Over the past two years the Executive Committees of the Northern and Central California Regional Organizations of Child and Adolescent Psychiatry unanimously sought to have the “false and misleading” article retracted. Requests to the current and immediate past presidents of AACAP were met, respectively, with a lecture about “editorial independence” and a dismissal: “I have talked with [the Editor] and he assures me [there is no cause for concern].” When we requested that the AACAP Ethics Committee investigate what is clearly a deceptive article and a flawed process, they replied that “Leadership” of AACAP had instructed them not to investigate this matter. Not one of the paper’s authors, including senior academic researchers and prominent members of AACAP, has stepped forward to defend it or to call for its retraction. Finally, when the current Editor-in-Chief of JAACAP spoke to the AACAP Assembly in October 2014 in justification of the article, he mentioned how much he had wrestled with the issue and suggested that there might be “other opinions”, but failed to address the above facts or acknowledge that the article’s conclusions are false.

Finally, the raw data of S329 was made available to and reanalyzed by a team of distinguished scholars and was published in September 2015 in the British Medical Journal with accompanying editorials. The reanalysis demonstrated that paroxetine was no more effective than placebo on all primary and secondary end points and that there was significant suicidal ideation with the medication vs. with placebo. Despite international calls for public retraction of the fallacious article, the leadership of AACAP, citing “a lack of authority” over the editor of JAACAP and simultaneously expressing their commitment to “transparency”, refused to demand its retraction. The editor of JAACAP, citing many agonizing and time-consuming efforts with the Committee On Publishing Ethics (COPE ), refused to retract the article.

What is happening? We cannot speculate and choose not to insinuate. But we can say that factually large amounts of money have been made by Glaxo in their sales of Paxil for adolescent depression. A clinical trials system that depends on pharmaceutical money to fund it is, as currently structured, too easily corrupted. Results of drug trials that show a drug is not effective are rarely published and available only with great effort. “Ghostwriting” of articles has been common. Since complete drug trial data has rarely been available for researchers to evaluate, the integrity of the entire body of scientific information about psychopharmaceuticals for children and adolescents is unknown.

#### Dataset extract:
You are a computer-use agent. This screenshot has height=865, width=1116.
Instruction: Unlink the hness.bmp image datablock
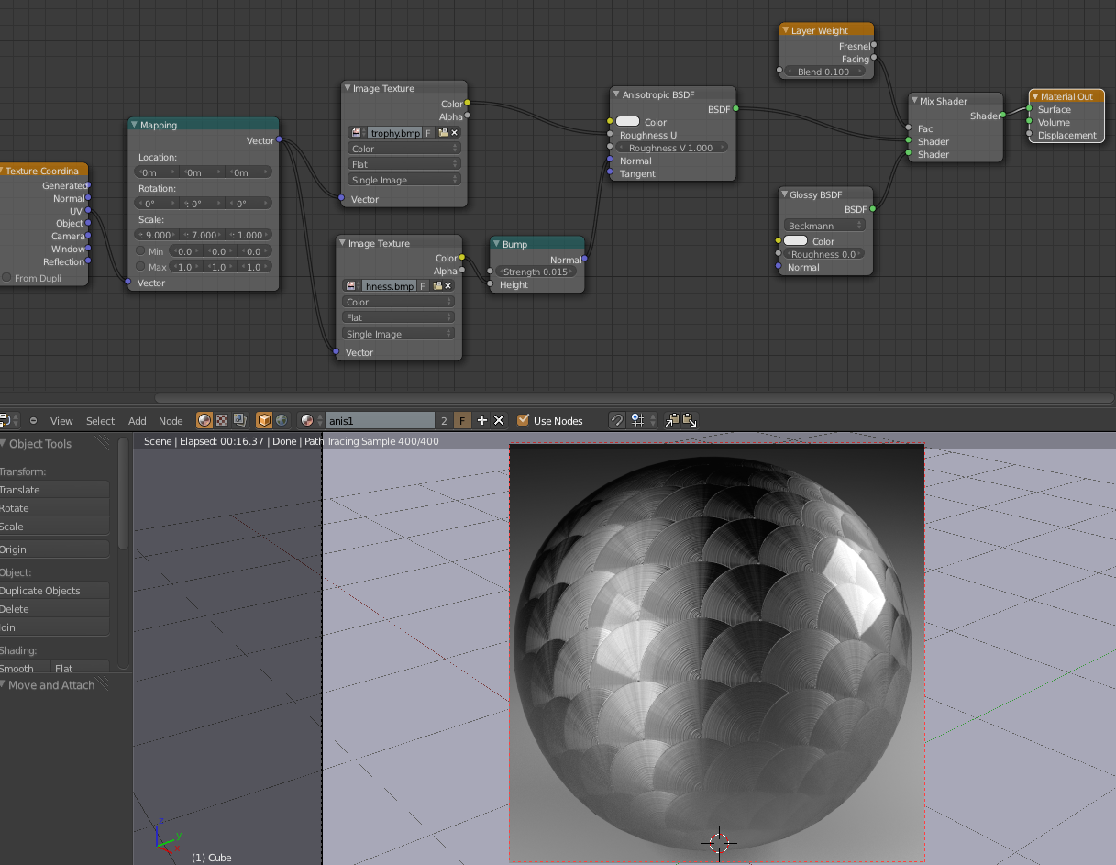click(x=448, y=286)
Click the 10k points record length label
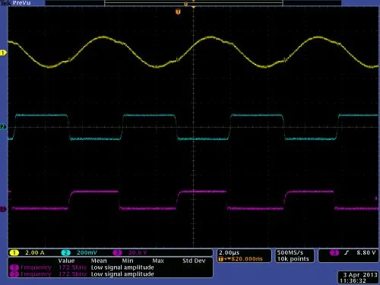Image resolution: width=380 pixels, height=285 pixels. click(x=293, y=259)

#### Exercise instructions:
(a) According to the text provided, in which journal was the reanalysis of the S329 data published, and when?
(b) From the text provided, extract the stretch from "Finally, the raw" through "retract the article.", copying it word for word.

#### Exercise results:
(a) The British Medical Journal, in September 2015.

(b)
Finally, the raw data of S329 was made available to and reanalyzed by a team of distinguished scholars and was published in September 2015 in the British Medical Journal with accompanying editorials. The reanalysis demonstrated that paroxetine was no more effective than placebo on all primary and secondary end points and that there was significant suicidal ideation with the medication vs. with placebo. Despite international calls for public retraction of the fallacious article, the leadership of AACAP, citing “a lack of authority” over the editor of JAACAP and simultaneously expressing their commitment to “transparency”, refused to demand its retraction. The editor of JAACAP, citing many agonizing and time-consuming efforts with the Committee On Publishing Ethics (COPE ), refused to retract the article.